If you live within easy distance of the ocean, chances are, you already enjoy the exhilarating fun of surf fishing through the warm seasons. But winter can be one of the best times to fish the surf.
Less people jamming the beaches means more elbow room for you to stretch out and lay out your cast. Fewer crowds and a lack of recreational boaters… can it get any better than that? You’ll find little to no competition during the crisp winter months, so it’s the ideal time for winter surf fishing.
Winter Surf Fishing: A Whole New World
The topography of a beach will completely change in the winter, jettisoned by big surf and high winds. Your usual holes and troughs you frequented over the summer will be completely gone.

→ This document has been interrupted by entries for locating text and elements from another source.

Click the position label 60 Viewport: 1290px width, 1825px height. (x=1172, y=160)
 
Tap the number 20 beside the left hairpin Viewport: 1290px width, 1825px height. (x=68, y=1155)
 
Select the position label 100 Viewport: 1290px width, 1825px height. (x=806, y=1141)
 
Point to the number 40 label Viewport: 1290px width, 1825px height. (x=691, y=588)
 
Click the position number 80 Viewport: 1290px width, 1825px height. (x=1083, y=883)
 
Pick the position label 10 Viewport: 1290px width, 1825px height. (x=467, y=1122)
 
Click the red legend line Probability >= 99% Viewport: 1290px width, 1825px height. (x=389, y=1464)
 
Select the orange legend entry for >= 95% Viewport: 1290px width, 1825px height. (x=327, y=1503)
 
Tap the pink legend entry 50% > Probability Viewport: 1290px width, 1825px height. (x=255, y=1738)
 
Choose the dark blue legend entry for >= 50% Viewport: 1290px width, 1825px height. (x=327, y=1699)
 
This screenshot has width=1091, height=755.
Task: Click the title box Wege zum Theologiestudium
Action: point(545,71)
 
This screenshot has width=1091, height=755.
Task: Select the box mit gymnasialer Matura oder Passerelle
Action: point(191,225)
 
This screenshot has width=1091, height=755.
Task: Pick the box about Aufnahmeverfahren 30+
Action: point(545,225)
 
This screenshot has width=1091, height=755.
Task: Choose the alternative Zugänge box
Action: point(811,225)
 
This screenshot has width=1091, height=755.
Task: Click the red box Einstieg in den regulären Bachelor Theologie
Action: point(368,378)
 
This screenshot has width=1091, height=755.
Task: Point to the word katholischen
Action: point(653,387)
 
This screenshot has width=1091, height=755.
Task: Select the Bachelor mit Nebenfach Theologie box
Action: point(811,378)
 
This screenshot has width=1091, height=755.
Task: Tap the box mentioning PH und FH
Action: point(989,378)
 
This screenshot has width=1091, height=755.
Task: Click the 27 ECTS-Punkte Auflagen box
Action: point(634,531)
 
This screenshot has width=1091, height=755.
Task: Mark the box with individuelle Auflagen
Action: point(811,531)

You’ll want to pre-scout the area to find new spots to try out. Walk the beach at low tide and make note of the new holes, and troughs. Look for the sloughs, they’ll appear as an area of dark water at low tide, and on high tide, it’s the spot where the waves don’t break over. Find where the structures will be that are covered at high tide, too. Pockets of fish may be found on the open beach, but the rocks will have higher concentrations. This time of year, fish like to find a safe haven near rocks (and so does their food), so you should have good luck fishing up against jetties, harbor entrances, and anywhere else you find piles of rocks.
While some of your old fish friends may have migrated further out to sea or south, following the warmer waters, others continue to remain. If you live in areas further south, you’ll find some seasonal visitors that are just passing through.
Weather is Important When Winter Surf Fishing
While you can’t hit the beach when the surf is big or it’s really windy and rainy, you should pay attention to the weather for more reasons than just that. Right before a storm, low pressure compresses the atmosphere and creates calm conditions that get the fish foraging before the storm rolls in. That’s a great time to fish the beach.
When storms are brewing and the waves get really big, winter surf fish like to head inside the bays and harbors to hide.
Winter Surf Fishing: Hit-&-Run
Even on the Jersey shore, you can have plenty of luck reeling in Striped Bass. You just have to be willing to bundle up against the cold and change your approach. You’ve got to be flexible with your spot and be prepared to not dig your heels in for too long in any one place if you’re not bringing anything in. There are going to be fewer Stripers, Spanish mackerel, Speckled Trout or whatever surf species you’re chasing in your area this time of year.
Most of them have moved south with the warmer water. For the ones that remain, they’re not traveling far or quickly, so there will be lots of dead water between schools. Throw a couple of casts, and then move on a little ways if you don’t get any bites.
Slow Down Your Retrieval Speed
With the colder water temperature, the fish’s metabolism and energy level slows way down, and they can become a bit sluggish. Depending on what fish you’re after, you’ll want to retrieve your lures very slowly, moving them just enough to keep them off the bottom, barely making a minnow plug swim. Fish a teaser just in front of the plug. For stripers, salted clams and bloodworms can bring them in.
Surf fish feed along the bottom for the most part. If you’ve been at it for a while and aren’t getting any bites, try a heavier egg sinker. In bigger surf, you’ll want to use up to an ounce of weight, for smaller surf you may use as little as a quarter ounce.
Heat Things Up A Bit
When you’re fishing with grubs, a little trick of the trade is to use hot sauce. It doesn’t matter what kind. Since the fish aren’t as aggressive in the colder waters, hot sauce tends to help them hold on long enough for you to set your hook. Dip your grub in about every 5 casts or so. Just remember to not rub your eyes!
Do Your Research Before Winter Surf Fishing
The surf can vary greatly during the winter months. Tides, water temperatures, and sea conditions can vary greatly from day-to-day, depending on the moon phase, weather, and swell direction. Collect as much information as possible before you head out. Local bait and tackle shops that provide surf and fishing conditions can go a long way towards helping to steer you towards local secrets. Winter fish varies greatly from location to location at this time of year, so get some accurate predictions from the locals before heading out.
Online resources can prove invaluable for helping you figure out geography and topography. Pull up your ANGLR app and study it before you go for your low-tide scouting walk. Websites exist that can link you to other anglers to find out what they’re having luck with at the beach. Pierandsurf.com is one such. Find one unique for your area and check them out.